── SOURCE MATERIAL ──
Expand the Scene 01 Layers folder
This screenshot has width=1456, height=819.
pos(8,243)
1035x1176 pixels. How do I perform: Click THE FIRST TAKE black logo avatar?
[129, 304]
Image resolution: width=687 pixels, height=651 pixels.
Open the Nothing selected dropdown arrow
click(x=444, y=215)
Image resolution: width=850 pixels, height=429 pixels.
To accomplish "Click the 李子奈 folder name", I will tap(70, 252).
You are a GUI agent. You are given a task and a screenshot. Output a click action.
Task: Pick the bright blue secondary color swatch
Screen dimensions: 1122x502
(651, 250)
───
── SOURCE MATERIAL ──
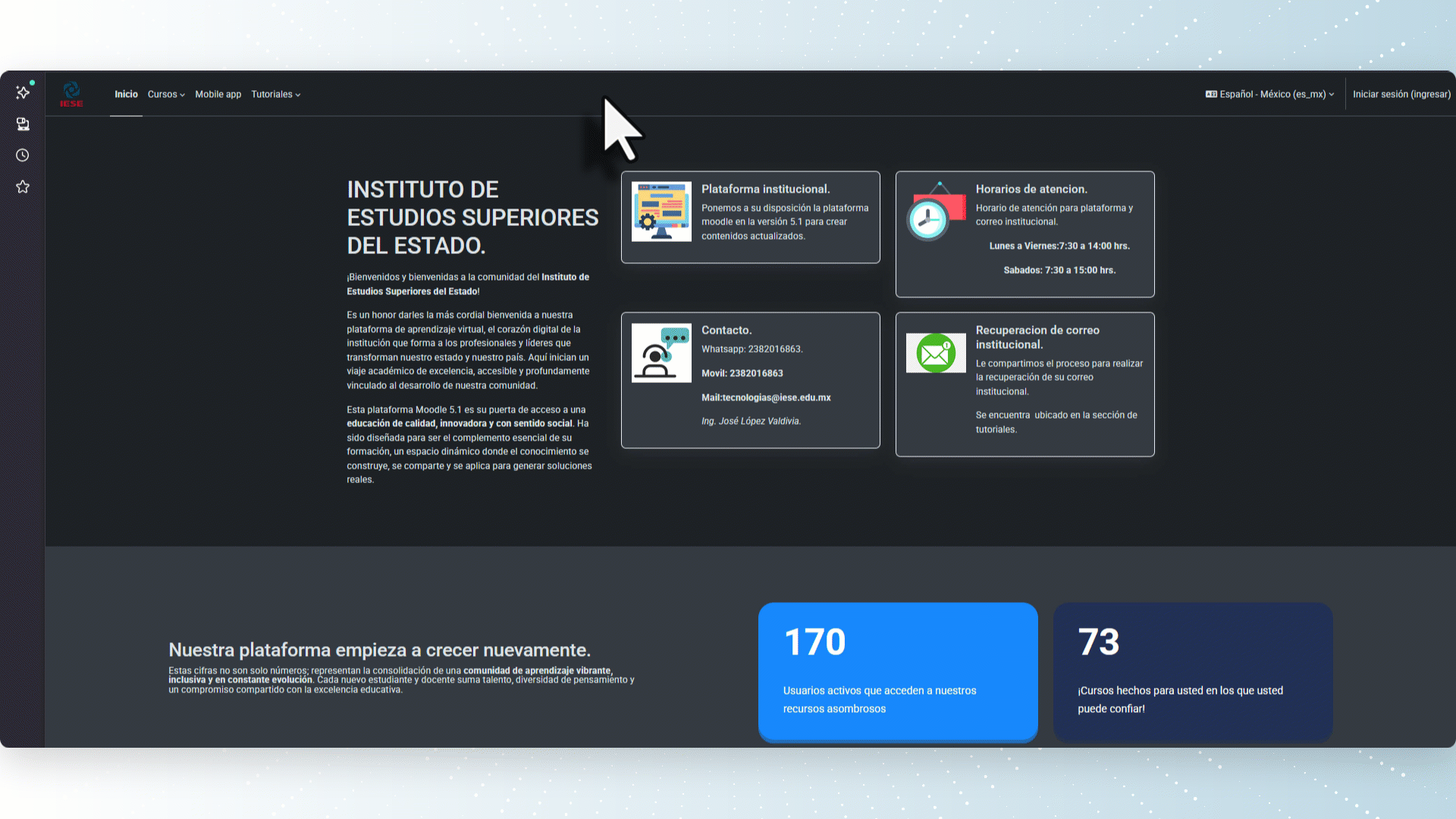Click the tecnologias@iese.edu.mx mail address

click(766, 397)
───
• TASK GOAL
Arrange the records between the lines holding "1035x1176 pixels. How" and "will tap(70, 252).", inclusive, as a JSON list of strings with one string per line and blank lines omitted.

• ANSWER
[
  "1035x1176 pixels. How do I perform: Click THE FIRST TAKE black logo avatar?",
  "[129, 304]",
  "Image resolution: width=687 pixels, height=651 pixels.",
  "Open the Nothing selected dropdown arrow",
  "click(x=444, y=215)",
  "Image resolution: width=850 pixels, height=429 pixels.",
  "To accomplish \"Click the 李子奈 folder name\", I will tap(70, 252)."
]